SKIRMISHES between India and Pakistan have erupted in past weeks in the disputed region of Kashmir, renewing conflict between the two nuclear powers. This week, Indian officials announced details of a raid in which Indian soldiers said they crossed the Line of Control (LoC) to strike against Pakistani-backed militants who had planned attacks in major Indian cities. The troops, said India, killed several militants before melting back across the LoC.
Or perhaps that wasn’t the case at all: Pakistani officials, speaking anonymously, offered a decidedly different account, in which Pakistani forces spotted Indian troops as they approached the LoC and repelled them before they could cross, killing eight and capturing another. A few details are clear: an Indian soldier has indeed been detained – though India says he was captured after he wandered mistakenly into Pakistani-held territory – and Indian authorities forced thousands of villagers to evacuate for safety, according to the Associated Press. The incident follows a Sept. 18 attack by members of Jaish-e-Muhammed, a group of fundamentalist Islamic militants fighting to separate Kashmir from Indian control, against an Indian military base in Kashmir. Seventeen soldiers died and more than two dozen were wounded. Such incidents have heightened concern that long-burning hostilities might turn into a full-bore war. And they further frustrate hopes for a lasting peace and resolution to a conflict that dates back to the Partition in 1947.

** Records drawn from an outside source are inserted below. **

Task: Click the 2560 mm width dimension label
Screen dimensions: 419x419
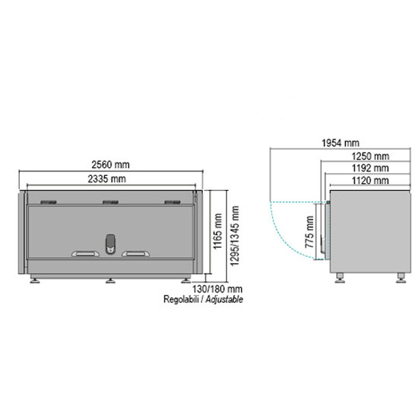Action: click(111, 164)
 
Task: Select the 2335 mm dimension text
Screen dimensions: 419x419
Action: click(107, 179)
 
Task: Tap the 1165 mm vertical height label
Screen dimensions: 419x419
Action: click(217, 231)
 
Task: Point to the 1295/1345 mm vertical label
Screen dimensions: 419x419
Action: click(235, 236)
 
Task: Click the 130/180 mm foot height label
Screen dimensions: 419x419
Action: click(217, 289)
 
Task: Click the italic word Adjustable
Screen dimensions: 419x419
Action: click(225, 299)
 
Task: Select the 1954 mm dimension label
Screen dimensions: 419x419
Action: click(340, 143)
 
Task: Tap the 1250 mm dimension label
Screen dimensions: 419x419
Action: click(370, 156)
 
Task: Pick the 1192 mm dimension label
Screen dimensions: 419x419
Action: click(370, 168)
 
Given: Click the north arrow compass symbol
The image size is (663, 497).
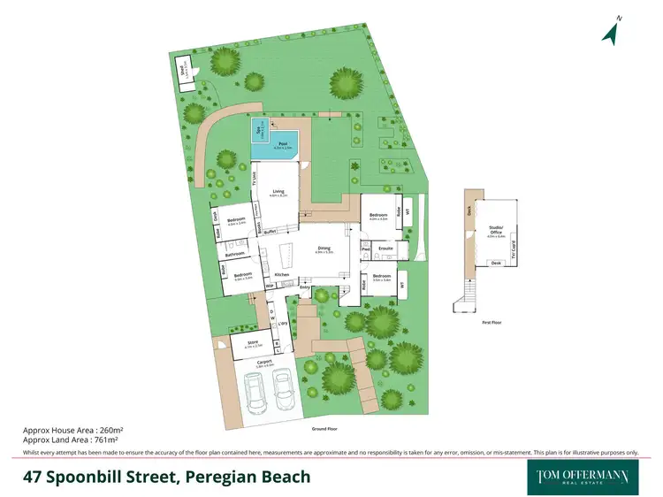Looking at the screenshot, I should (609, 31).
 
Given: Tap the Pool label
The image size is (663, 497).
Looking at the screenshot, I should (282, 143).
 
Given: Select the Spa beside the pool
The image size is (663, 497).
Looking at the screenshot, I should (259, 130).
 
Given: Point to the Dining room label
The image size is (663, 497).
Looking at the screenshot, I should (324, 250).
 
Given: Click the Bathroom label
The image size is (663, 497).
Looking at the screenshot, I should (234, 255).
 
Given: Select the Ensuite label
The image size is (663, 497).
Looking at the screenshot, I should (385, 249).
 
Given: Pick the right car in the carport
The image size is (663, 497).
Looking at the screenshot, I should (283, 386).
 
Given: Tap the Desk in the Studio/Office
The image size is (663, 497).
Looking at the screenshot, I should (496, 264).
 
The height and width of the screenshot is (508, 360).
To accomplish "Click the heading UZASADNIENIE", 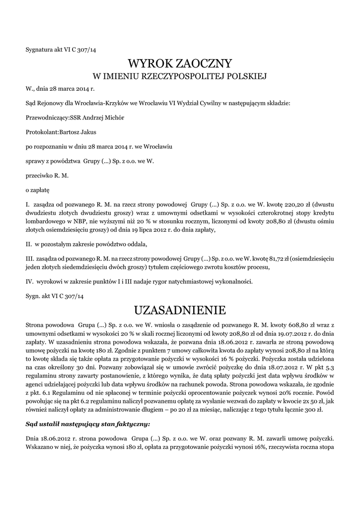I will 180,311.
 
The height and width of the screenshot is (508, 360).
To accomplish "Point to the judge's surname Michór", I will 114,118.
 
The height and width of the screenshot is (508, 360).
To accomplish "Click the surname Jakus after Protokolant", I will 100,132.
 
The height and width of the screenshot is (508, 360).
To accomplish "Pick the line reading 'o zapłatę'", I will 37,189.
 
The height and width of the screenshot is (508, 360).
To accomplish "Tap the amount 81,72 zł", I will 280,259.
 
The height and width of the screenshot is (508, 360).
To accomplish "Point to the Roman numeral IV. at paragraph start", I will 29,282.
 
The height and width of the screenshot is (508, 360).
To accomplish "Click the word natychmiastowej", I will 194,282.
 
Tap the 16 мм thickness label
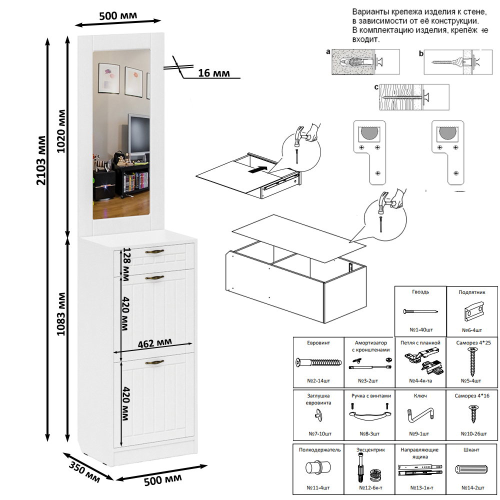tap(214, 74)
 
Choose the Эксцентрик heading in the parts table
tap(370, 450)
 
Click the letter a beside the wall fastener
tap(328, 52)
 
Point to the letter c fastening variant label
tap(376, 86)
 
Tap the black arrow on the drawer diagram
tap(256, 170)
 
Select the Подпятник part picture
tap(472, 312)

Paul Staniland, a political scientist at the University of Chicago and co-director of its Programme on International Security Policy, tells The Christian Science Monitor that he sees little common ground that could be built upon by the two countries’ leaders. “It would be nice to find that. But right now, the consensus seems to be that Narendra Modi’s government has given up on diplomatic engagement,” he says. “They’re on a diplomatic offensive at the UN” as part of a quest to “isolate and punish Pakistan” for recent attacks, including one on an Indian air base in January. International efforts to manage the crisis may have a limited effect, he adds, saying India “has zero interest in being told what to do by China and the US.” But the incidents aren’t necessarily putting the sides on a direct march to a war. “It’s not as escalatory as you can imagine,” given the long history of skirmishes, Dr. Staniland says. “On the other hand, I’d be surprised if the Pakistani Army doesn’t retaliate within days or weeks. Maybe they’ll wait a while, but they will.”

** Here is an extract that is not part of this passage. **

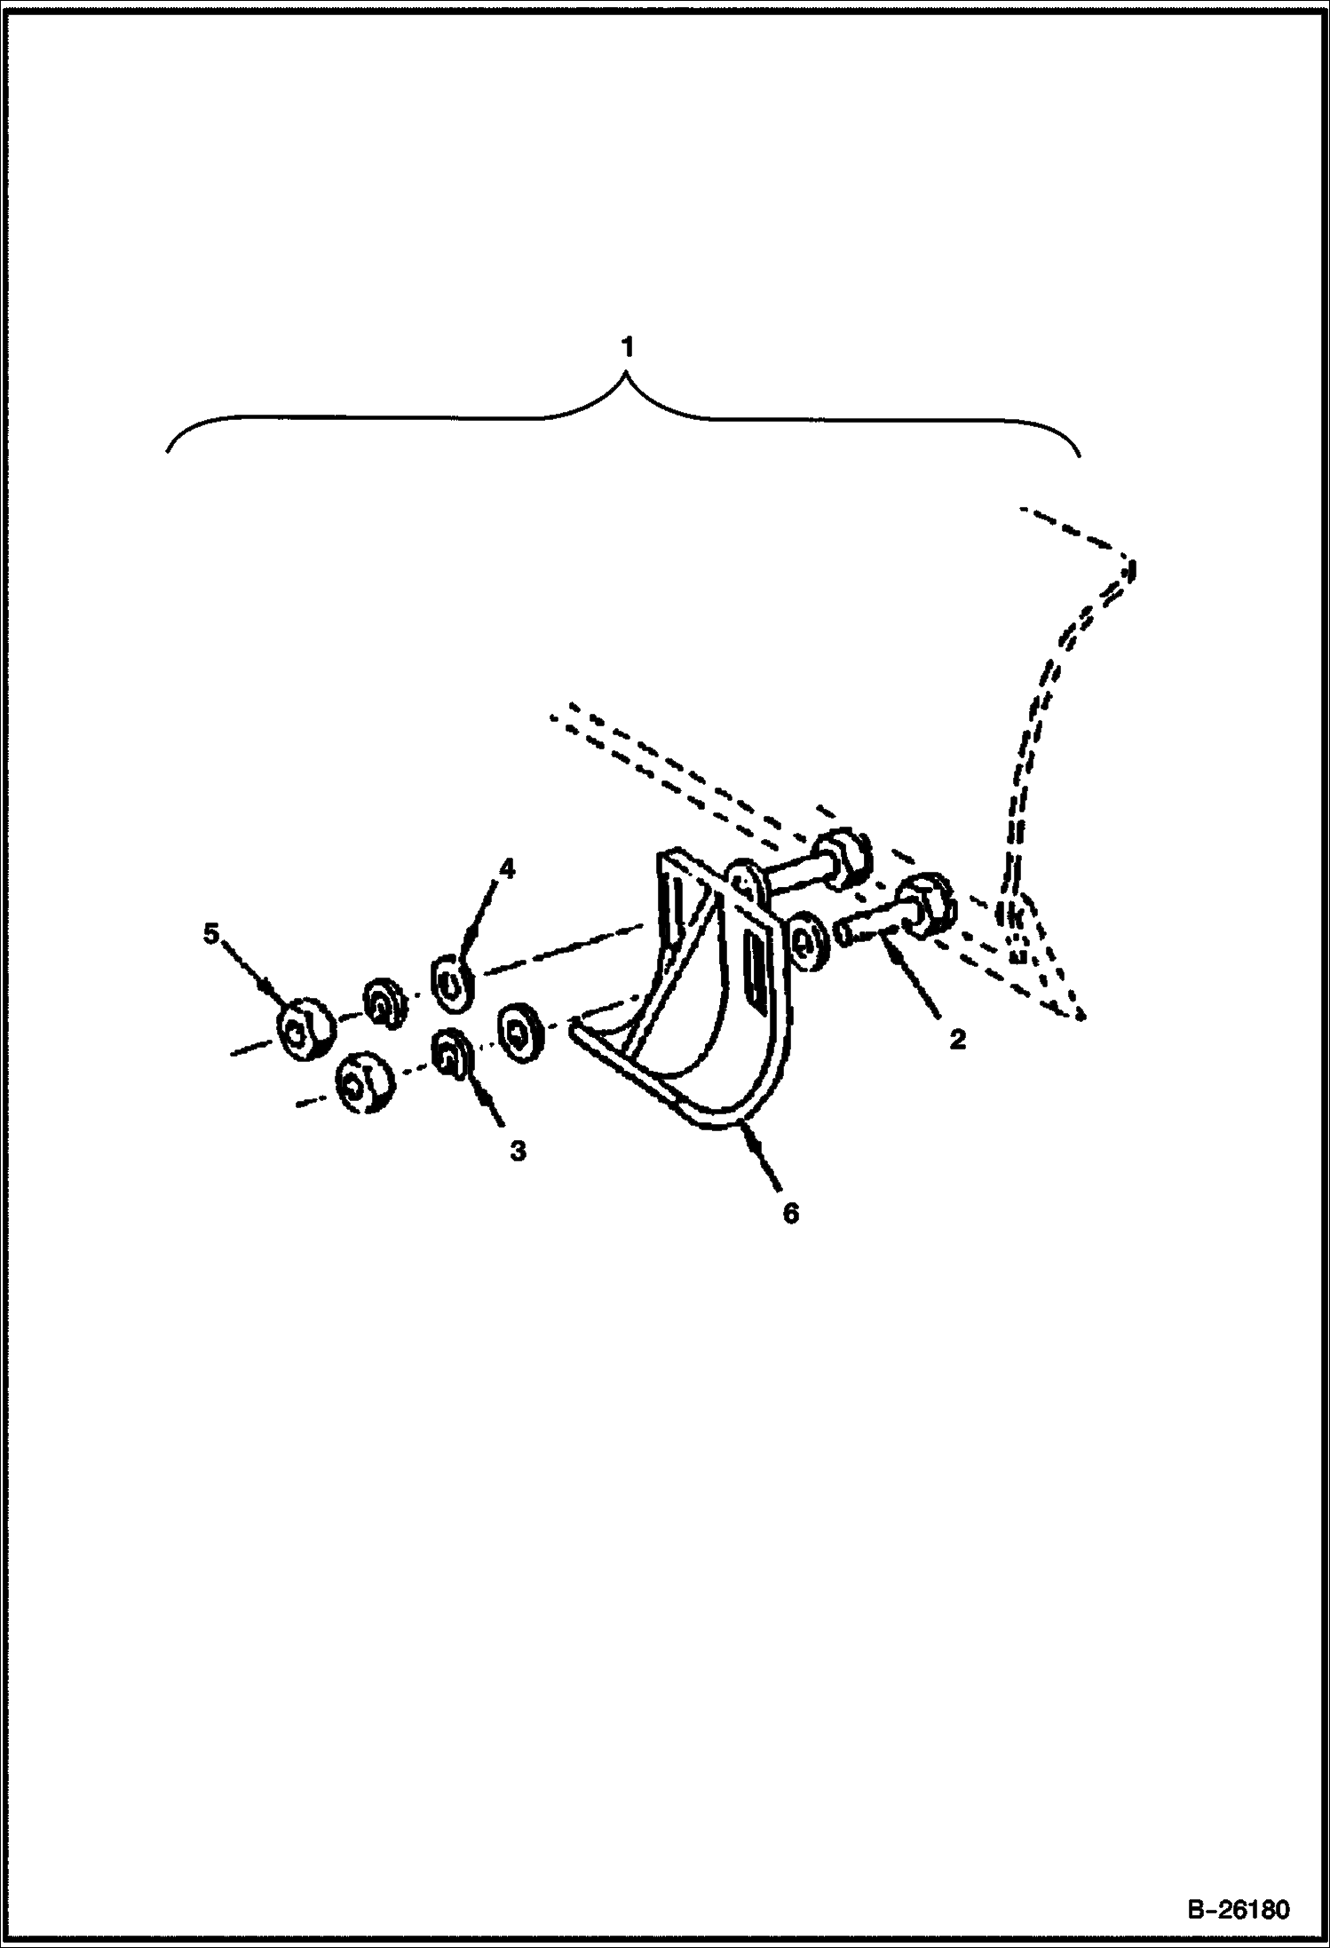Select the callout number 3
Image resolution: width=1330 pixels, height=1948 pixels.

Another source of conflict has entered the mix in recent years, as the Monitor noted this week: the right to water, increasingly contentious as India has gone about building dams and erecting hydropower plants that channel energy to the rest of the country. Mr. Modi is considering a push to accelerate the construction of two hydropower plants, which would “maximise” the amount of water taken from rivers that connect the two countries. Sartaj Aziz, foreign policy adviser to Pakistani Prime Minister Nawaz Sharif, called the plan a breach of a decades-old treaty, and “an act of war or a hostile act against Pakistan.”
And since July, Indian-controlled Kashmir has been hit with unrest, with dozens of people killed in protests against the government, first sparked by the death of a pro-independence Kashmiri militant. Accusations of Indian troops’ excessive violence during the protests has led to criticism from Mr. Nawaz, who called for an independent inquiry into extra-judicial killings in Kashmir at the United Nations.

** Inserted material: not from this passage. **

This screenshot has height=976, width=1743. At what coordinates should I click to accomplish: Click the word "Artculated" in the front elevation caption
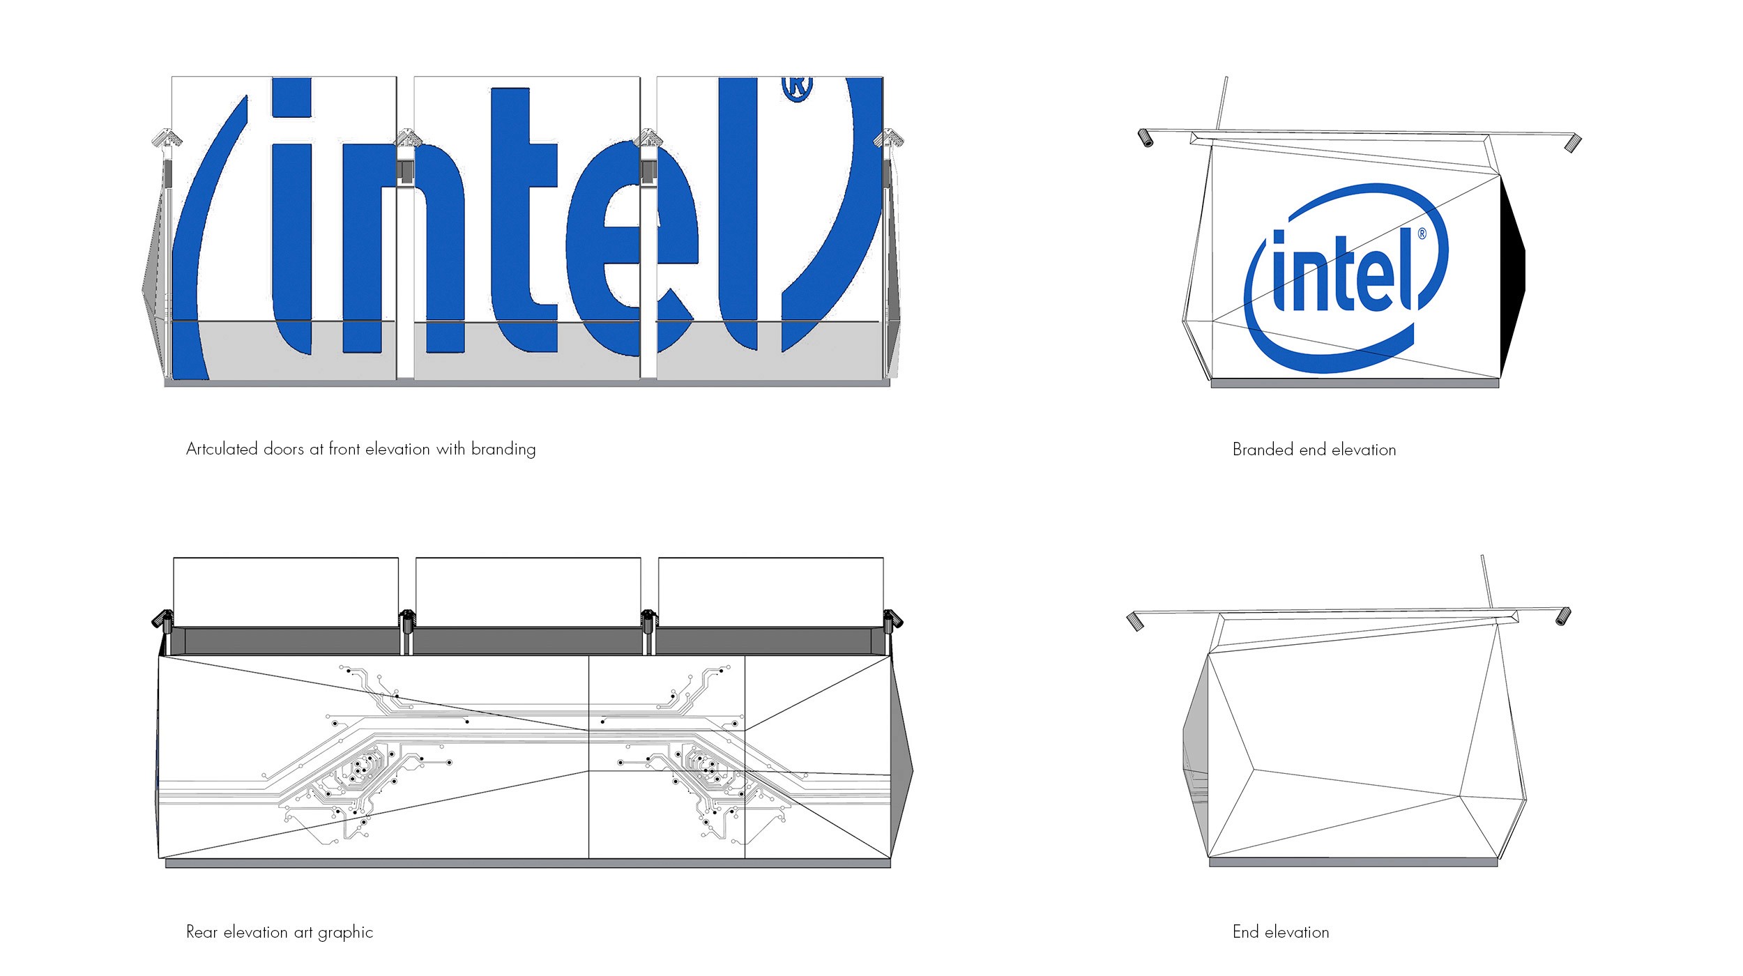click(x=222, y=449)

“The obvious first step is that the major powers, particularly the US and UN, should have stepped in by now and said, ‘Guys, this is not done,’ “ says Adil Najam, the dean of Boston University’s Pardee School of Global Studies, in an interview with the Monitor. Perhaps occupied by other global crises, he speculates, neither the US or UN have pressured India and Pakistan as aggressively as they might have. “The world is looking the other way as if this would just sort itself out. There’s nothing in their history that should give you that hope,” he says. “What worries me about the brinkmanship is that, when you are playing a game of chicken, it only works if both sides are sensible enough to stop before the last moment. I don’t think both sides are sensible enough.”